05/08/2020 às 19h51min - Atualizada em 05/08/2020 às 19h51min

STJ mantém prefeito de Piúma afastado do cargo

José Ricardo da Costa (PDT) está afastado da prefeitura desde outubro de 2019. Ele foi alvo da segunda fase da Operacão Rubi e é investigado por irregularidades em contratos

Da Redação

O Superior Tribunal de Justiça (STJ) manteve, nesta quarta-feira (05), a decisão de afastamento do prefeito de Piúma, José Ricardo da Costa (PDT), conhecido como professor Ricardo. Ele está fora da prefeitura desde o dia 17 outubro de 2019, quando foi alvo da segunda fase da Operação Rubi, que apurou um esquema de fraude em licitações e pagamento de propina em municípios do Sul do Estado. O comando da cidade é exercido interinamente pela vice-prefeita Marta Scherrer (Patriota).

Com o recurso negado no STJ, o prazo de afastamento de Ricardo vai até o fim de agosto. Ele é acusado pelo Ministério Público Estadual (MPES) de recebimento de vantagens indevidas decorrentes de contratações públicas. O prefeito foi denunciado em duas ações, uma na esfera penal e outra na esfera cível, por improbidade administrativa.

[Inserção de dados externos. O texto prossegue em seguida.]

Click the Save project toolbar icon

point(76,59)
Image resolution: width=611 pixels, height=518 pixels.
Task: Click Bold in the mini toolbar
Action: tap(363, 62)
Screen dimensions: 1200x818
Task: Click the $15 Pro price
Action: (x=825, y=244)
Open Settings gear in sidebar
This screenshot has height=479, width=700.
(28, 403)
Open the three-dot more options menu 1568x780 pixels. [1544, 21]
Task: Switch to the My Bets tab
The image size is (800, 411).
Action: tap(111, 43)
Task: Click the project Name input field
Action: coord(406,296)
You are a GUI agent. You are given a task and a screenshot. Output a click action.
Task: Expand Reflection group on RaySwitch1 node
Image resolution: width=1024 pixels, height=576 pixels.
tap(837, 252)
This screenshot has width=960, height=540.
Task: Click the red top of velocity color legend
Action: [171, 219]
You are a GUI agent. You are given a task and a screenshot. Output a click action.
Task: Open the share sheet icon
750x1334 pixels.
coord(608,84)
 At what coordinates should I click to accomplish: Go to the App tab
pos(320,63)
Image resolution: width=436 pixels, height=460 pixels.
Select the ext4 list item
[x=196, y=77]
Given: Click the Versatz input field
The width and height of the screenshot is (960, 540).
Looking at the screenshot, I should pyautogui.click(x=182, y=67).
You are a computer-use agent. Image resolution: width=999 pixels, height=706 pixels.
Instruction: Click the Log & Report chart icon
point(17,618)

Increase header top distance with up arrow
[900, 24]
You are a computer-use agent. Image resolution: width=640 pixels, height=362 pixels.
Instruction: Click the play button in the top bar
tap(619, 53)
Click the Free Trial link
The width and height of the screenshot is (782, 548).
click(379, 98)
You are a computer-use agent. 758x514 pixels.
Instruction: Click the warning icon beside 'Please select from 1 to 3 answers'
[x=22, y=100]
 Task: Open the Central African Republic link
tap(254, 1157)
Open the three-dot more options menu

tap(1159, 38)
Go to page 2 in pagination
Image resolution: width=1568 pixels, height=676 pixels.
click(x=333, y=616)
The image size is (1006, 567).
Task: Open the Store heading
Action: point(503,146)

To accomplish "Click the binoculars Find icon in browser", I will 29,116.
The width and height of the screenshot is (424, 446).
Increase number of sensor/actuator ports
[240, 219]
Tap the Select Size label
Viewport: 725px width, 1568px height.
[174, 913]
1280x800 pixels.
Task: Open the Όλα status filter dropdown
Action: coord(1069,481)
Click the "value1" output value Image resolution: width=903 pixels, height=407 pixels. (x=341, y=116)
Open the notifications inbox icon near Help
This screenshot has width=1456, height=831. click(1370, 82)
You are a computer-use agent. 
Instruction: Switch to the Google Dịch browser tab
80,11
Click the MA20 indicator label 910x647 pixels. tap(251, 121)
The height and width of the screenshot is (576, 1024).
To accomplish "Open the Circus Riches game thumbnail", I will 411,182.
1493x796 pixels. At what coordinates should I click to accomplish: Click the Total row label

Segundo a denúncia do MPES, há indícios de que o prefeito "praticava atitudes ilícitas com o fim de lesar os cofres públicos do Município de Piúma/ES, por meio de supostos esquemas fraudulentos em licitações e superfaturamento de contratos administrativos de prestação de serviços públicos" com uma empresa de limpeza. Ele também é acusado de receber propina nestas negociações.

Por causa das investigações, Ricardo foi afastado cautelarmente por 90 dias, em outubro do ano passado, em decisão referente à ação penal. Esse afastamento foi prorrogado por mais 60 dias pela Justiça, na mesma esfera. Assim, Ricardo retornaria à prefeitura no fim de março.

Contudo, no dia 27 de fevereiro deste ano, um novo afastamento cautelar, solicitado pelo MPES no âmbito da ação civil pública, determinou o afastamento por 180 dias do prefeito. O prazo vence no dia 27 de agosto.

Atualmente, o chefe do Executivo está impedido de retornar à prefeitura apenas por decisão judicial referente à ação civil pública, que tramita na 1ª Vara de Piúma. Na ação penal, o afastamento foi revogado pelo desembargador Fernando Zardini, do Tribunal de Justiça do Espírito Santo (TJES).

O pedido de revogação do afastamento na esfera cível já havia sido negado pelo TJES em junho deste ano.

A juíza Serenuza Marques Chamon, de Piúma, no entanto, manteve o prefeito afastado por entender que existe independência entre as esferas cíveis e criminal. "Apesar da decisão proferida Exmo. Desembargador [Fernando Zardini] ter sido no sentido de revogar a cautelar naqueles autos da esfera penal, a respeitável decisão não é vinculativa e não produz efeitos nos presentes autos, haja vista a independência das esferas de responsabilidade acima delineadas", declarou.

A defesa de Ricardo entrou com recurso no STJ, que negou o pedido nesta quarta por unanimidade dos membros da Corte Especial. O advogado José Peres, que faz parte da defesa do prefeito afastado, afirmou que irá apresentar novos recursos.

O prefeito afastado recebe normalmente seus vencimentos, no valor de R$ 16.823,63, como consta no Portal da Transparência do município. A remuneração é assegurada pela lei.

OPERAÇÃO RUBI
O prefeito afastado de Piúma foi alvo da segunda fase da Operação Rubi, a mesma que levou à prisão e ao afastamento da prefeita de Presidente Kennedy, Amanda Quinta (sem partido).